Actor Jeff Maxwell left the following comment in response to Levine’s blog post:

Amen, Ken.

Without Gene Reynolds, I doubt there would be a MASH as we know it.

So grateful to have experienced his incredible skill and elegance.

Finally, additional obituaries can be found at The New York Times and Deadline Hollywood.

4 Replies to “Gene Reynolds (1923-2020)”

  1. Wow, he lived a long, productive, and fulfilling life.

    I wasn’t aware that he also did some acting, let alone appeared on I LOVE LUCY; I just checked IMDb and saw the episode he appeared in was “Lucy Hates to Leave,” which I may or may not have on an old tape somewhere, if I do, I need to check it out.

    ROLL OUT! came about when CBS approached he and Larry Gelbart to create another military sitcom for them to bank off of M*A*S*H’s newfound success, so in a sense, ROLL OUT! is M*A*S*H’s lesser-known, and un-successful sister show.
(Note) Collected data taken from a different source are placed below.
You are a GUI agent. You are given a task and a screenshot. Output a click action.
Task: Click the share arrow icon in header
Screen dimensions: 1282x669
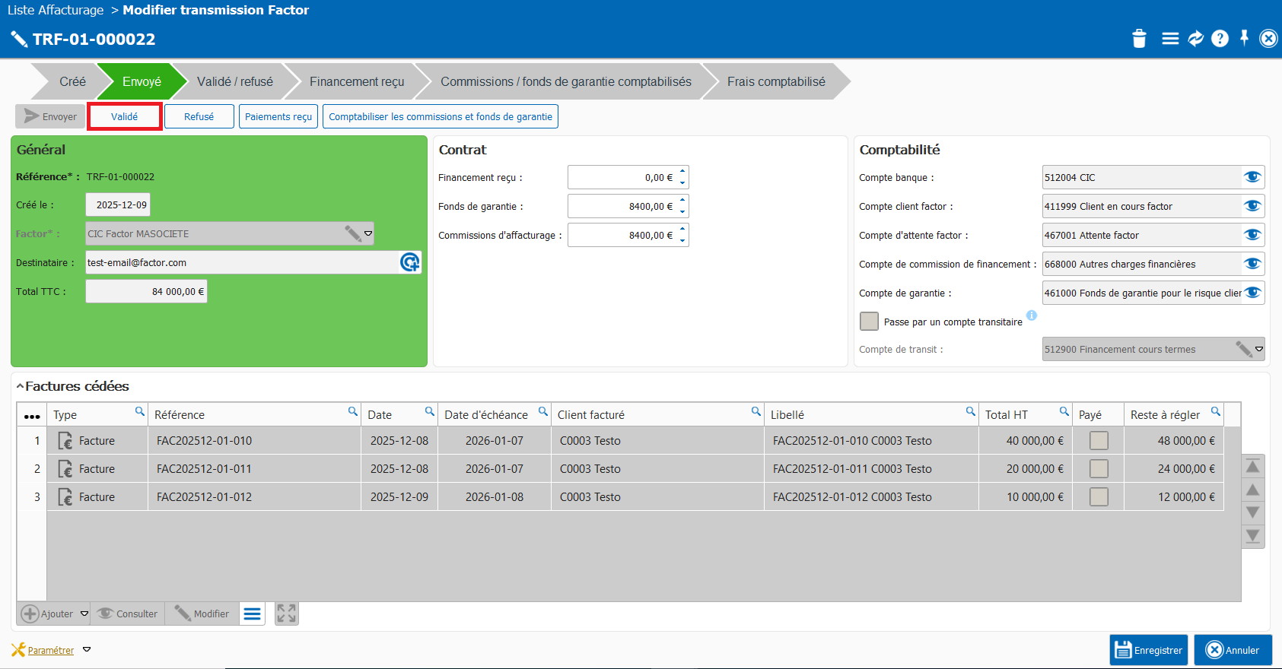pyautogui.click(x=1195, y=39)
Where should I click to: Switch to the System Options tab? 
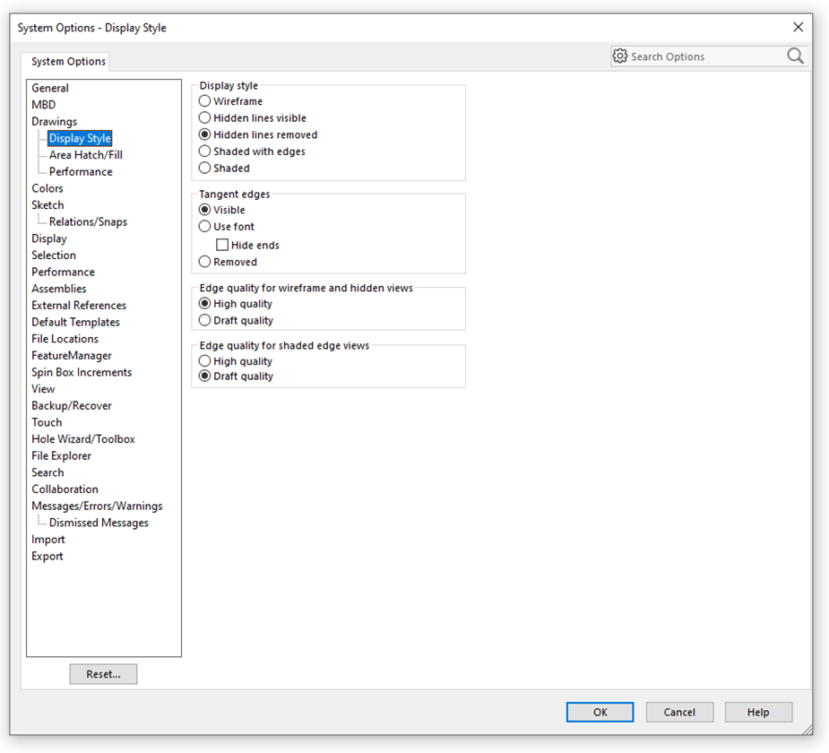click(66, 61)
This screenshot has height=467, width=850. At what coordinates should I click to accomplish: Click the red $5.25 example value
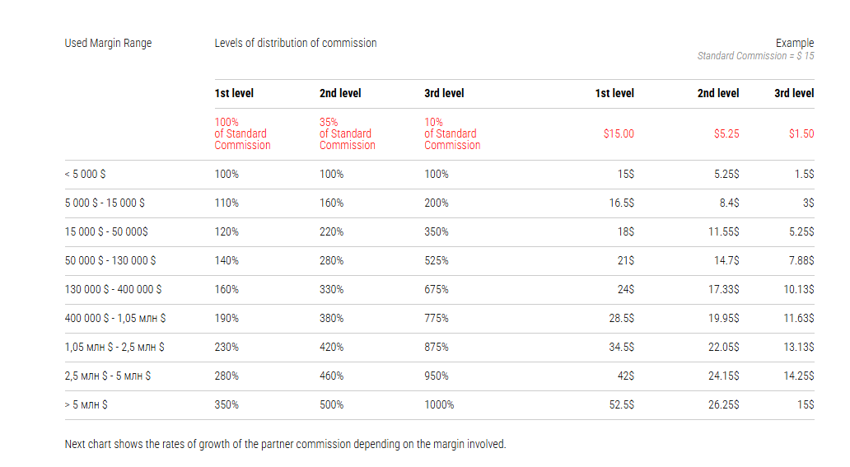click(x=726, y=133)
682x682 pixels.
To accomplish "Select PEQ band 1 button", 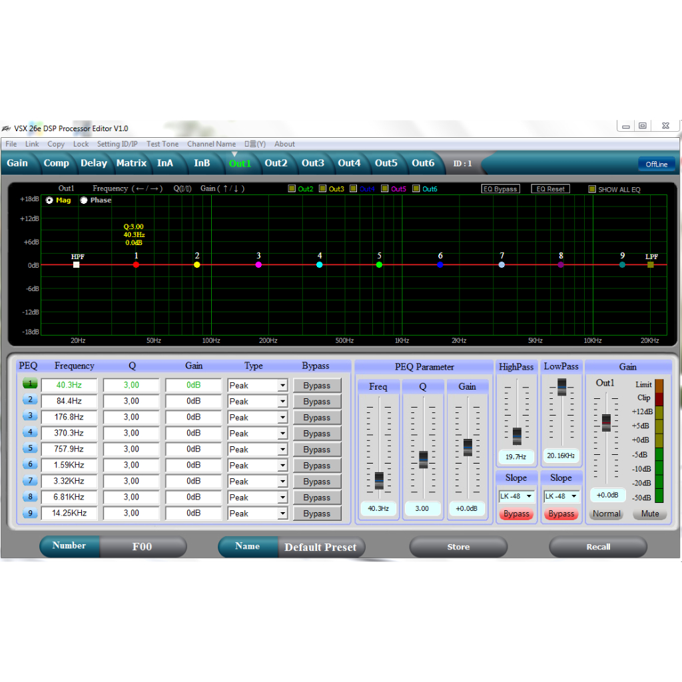I will [30, 385].
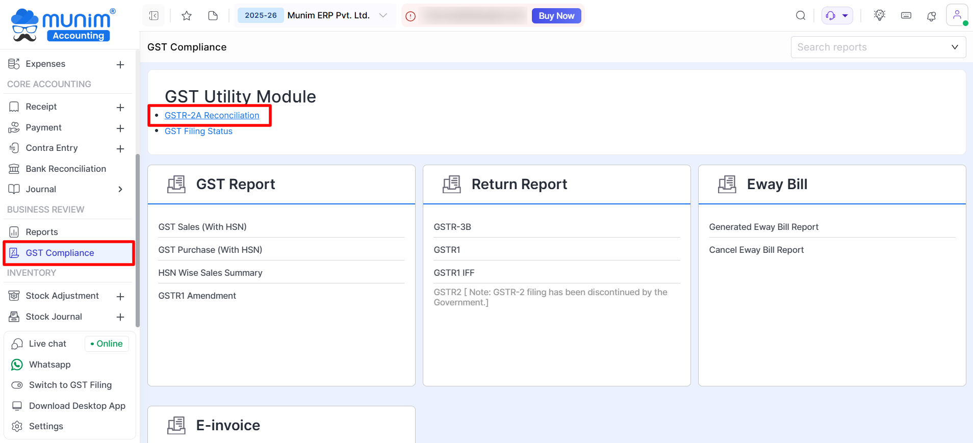Viewport: 973px width, 443px height.
Task: Open the headset support dropdown
Action: click(x=837, y=16)
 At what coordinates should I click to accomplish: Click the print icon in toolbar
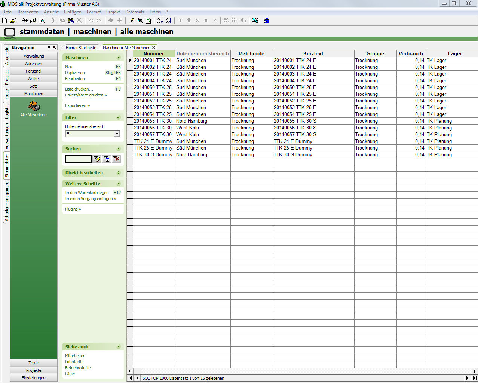[x=24, y=21]
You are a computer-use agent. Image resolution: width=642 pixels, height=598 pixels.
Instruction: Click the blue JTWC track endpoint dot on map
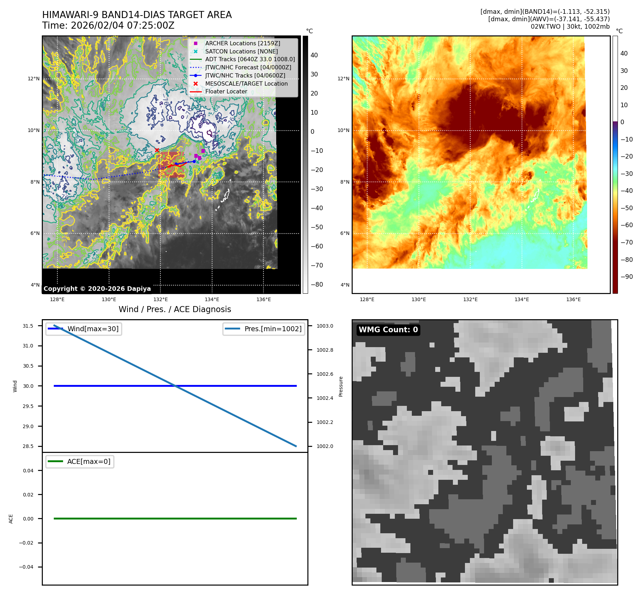pyautogui.click(x=194, y=162)
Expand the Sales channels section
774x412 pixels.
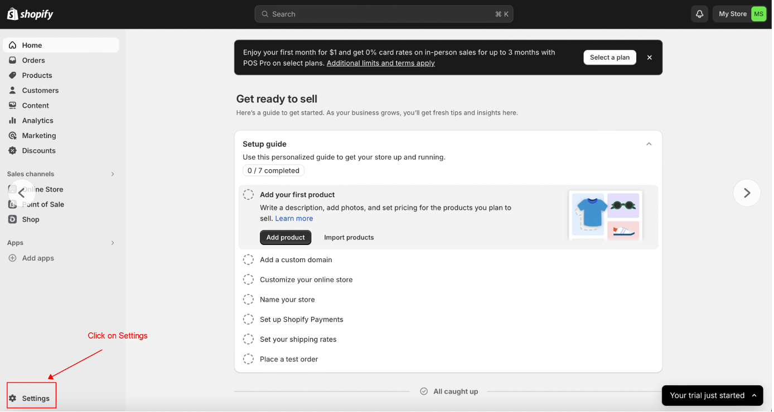(113, 174)
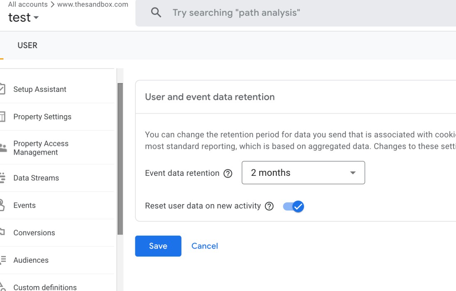Select the USER tab

(27, 45)
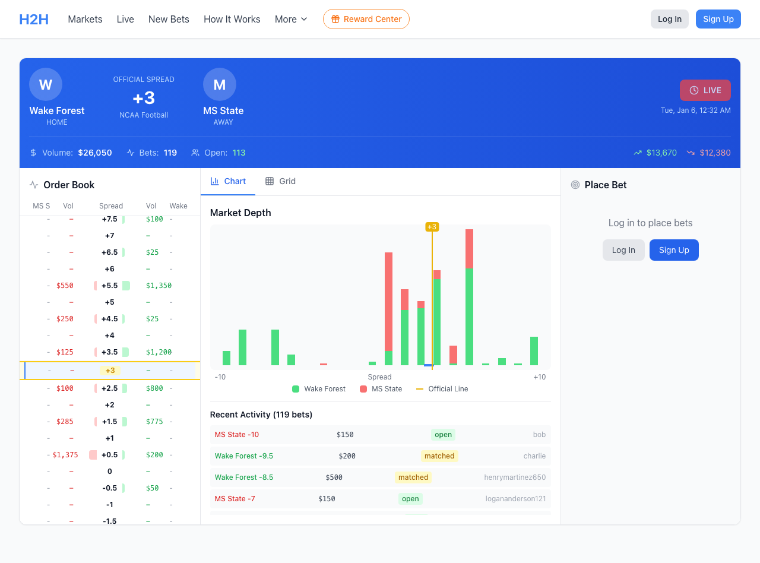
Task: Select the Chart tab
Action: (228, 181)
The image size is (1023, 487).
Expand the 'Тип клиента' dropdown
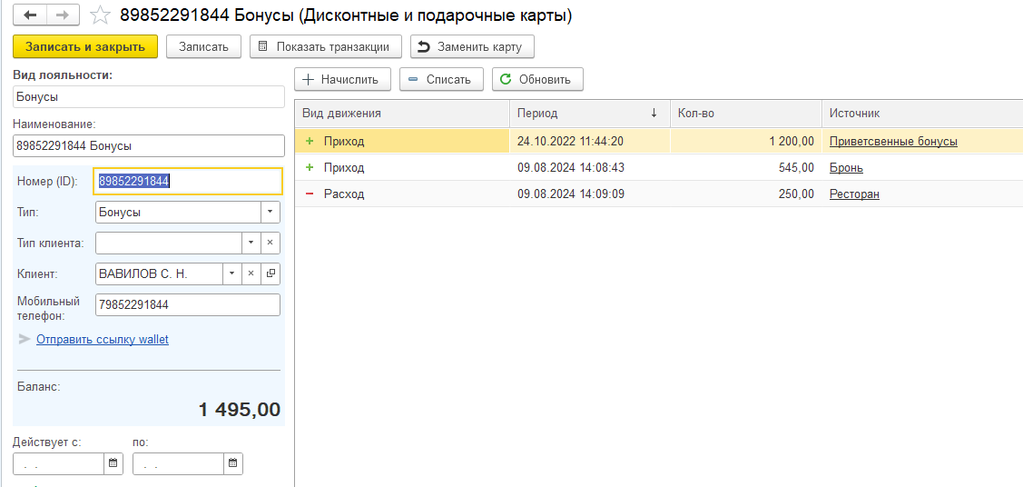251,243
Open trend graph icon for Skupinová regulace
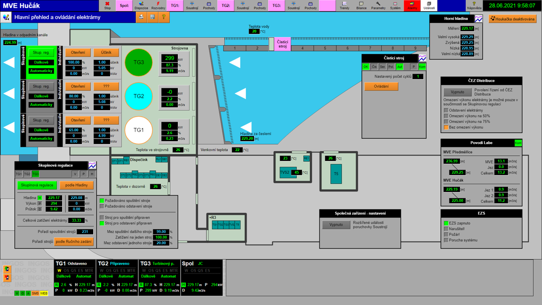This screenshot has height=305, width=542. coord(93,165)
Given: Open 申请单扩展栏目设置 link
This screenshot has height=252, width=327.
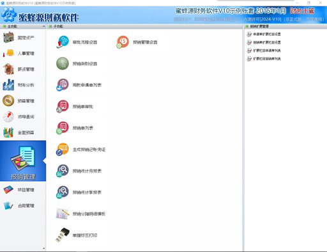Looking at the screenshot, I should click(267, 34).

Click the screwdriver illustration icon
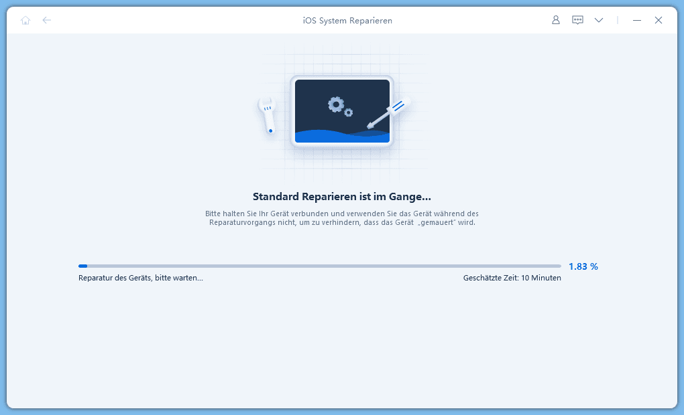pyautogui.click(x=389, y=114)
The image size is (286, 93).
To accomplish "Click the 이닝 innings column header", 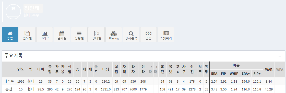I will 106,70.
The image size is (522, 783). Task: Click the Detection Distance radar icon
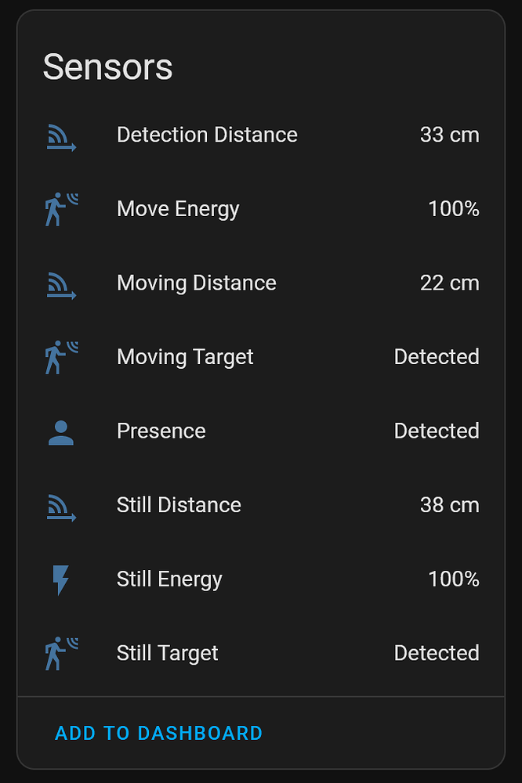click(x=61, y=137)

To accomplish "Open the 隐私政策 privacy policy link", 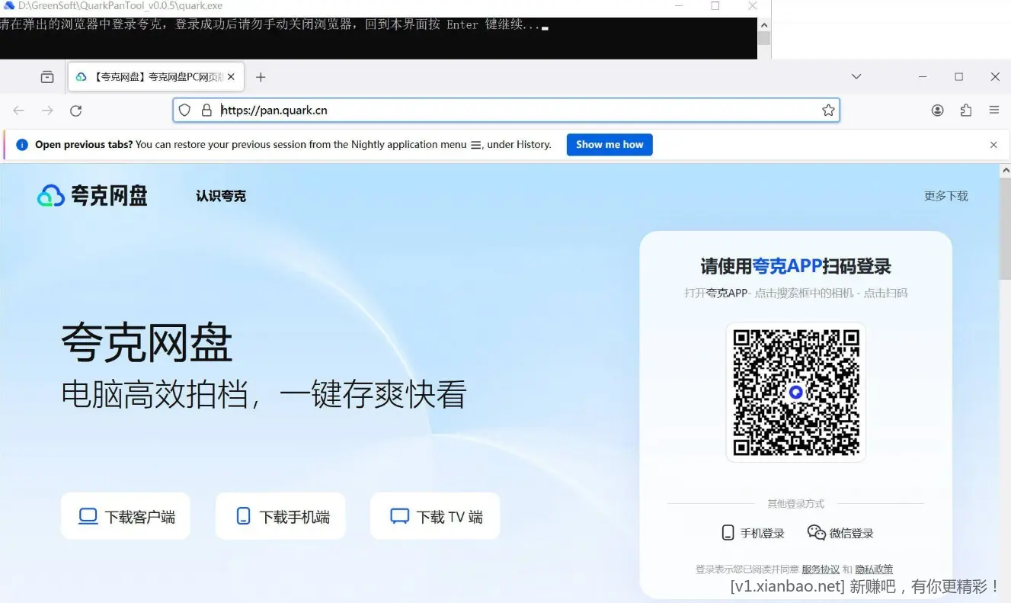I will point(873,569).
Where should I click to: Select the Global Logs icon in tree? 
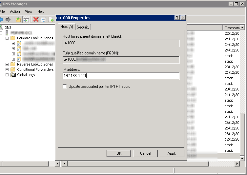tap(13, 75)
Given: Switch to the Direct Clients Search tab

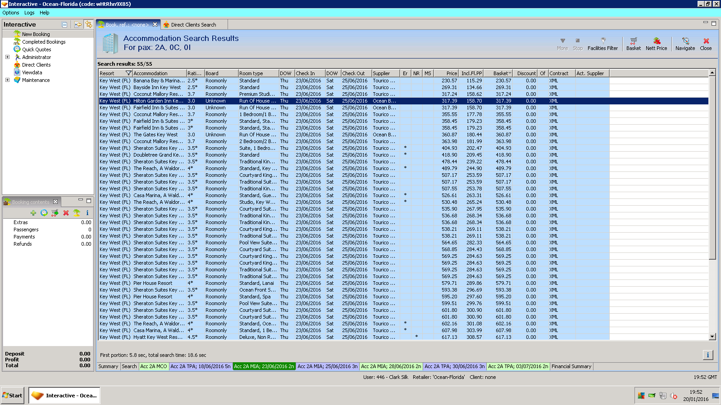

There’s an episode of it on YouTube, but it’s very much in the spirit of those earliest seasons of M*A*S*H: hijinx at the front kind of thing.

    He was also briefly married to Bonnie Jones, who appeared as Barbara Bannerman in a few Season 1 episodes.

    Another sad day in M*A*S*H history. The contribution Gene made to the series that I appreciate the most is his focus on character development and allowing them to grow and evolve, especially Margaret (it was his decision to have her get engaged and eventually married to Penobscott, ending her romance with Frank) and Father Mulcahy.

    1. Oh, I just learned from that he and Ann Sweeny (who played Nurse Donovan in “Hanky Panky”) later married.

  2. Unfortunately we have reached the tipping point where there are fewer and fewer members of that brilliant creative ensemble left. Gene hired Larry Gelbart, putting everything in motion. He had a brilliant sense of story. Ken Levine has a beautiful tribute on his blog. RIP, Gene. And most of all, thank you. May his memory be for a blessing.